--- Start Exercise inputs ---

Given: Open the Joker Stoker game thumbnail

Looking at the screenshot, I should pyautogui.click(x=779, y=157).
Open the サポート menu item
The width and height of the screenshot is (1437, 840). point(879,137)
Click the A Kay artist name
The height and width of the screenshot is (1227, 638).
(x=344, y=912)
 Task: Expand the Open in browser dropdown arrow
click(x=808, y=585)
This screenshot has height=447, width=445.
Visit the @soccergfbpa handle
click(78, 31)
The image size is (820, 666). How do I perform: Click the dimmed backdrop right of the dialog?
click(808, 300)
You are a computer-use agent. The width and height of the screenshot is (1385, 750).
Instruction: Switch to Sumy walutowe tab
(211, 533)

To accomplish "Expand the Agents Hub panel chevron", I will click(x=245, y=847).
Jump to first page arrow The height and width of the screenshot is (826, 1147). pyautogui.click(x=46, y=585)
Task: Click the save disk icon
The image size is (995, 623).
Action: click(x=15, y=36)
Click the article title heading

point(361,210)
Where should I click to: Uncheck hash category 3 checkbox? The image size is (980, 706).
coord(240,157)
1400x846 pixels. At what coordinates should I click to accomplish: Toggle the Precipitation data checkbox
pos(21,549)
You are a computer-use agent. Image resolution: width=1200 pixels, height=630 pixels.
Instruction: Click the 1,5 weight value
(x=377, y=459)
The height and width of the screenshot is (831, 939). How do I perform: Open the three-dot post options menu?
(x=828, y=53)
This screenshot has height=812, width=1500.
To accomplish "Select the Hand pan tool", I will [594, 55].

--- End Exercise inputs ---

Could you write the data from the line with "1400x846 pixels. At" to the line with "(x=828, y=53)" as a two-column CSV headed command and location, with one row for each command and its location, each value in a single quoted field and line breaks replaced by spaces?

command,location
"1400x846 pixels. At what coordinates should I click to accomplish: Toggle the Precipitation data checkbox","pos(21,549)"
"You are a computer-use agent. Image resolution: width=1200 pixels, height=630 pixels. Instruction: Click the 1,5 weight value","(x=377, y=459)"
"The height and width of the screenshot is (831, 939). How do I perform: Open the three-dot post options menu?","(x=828, y=53)"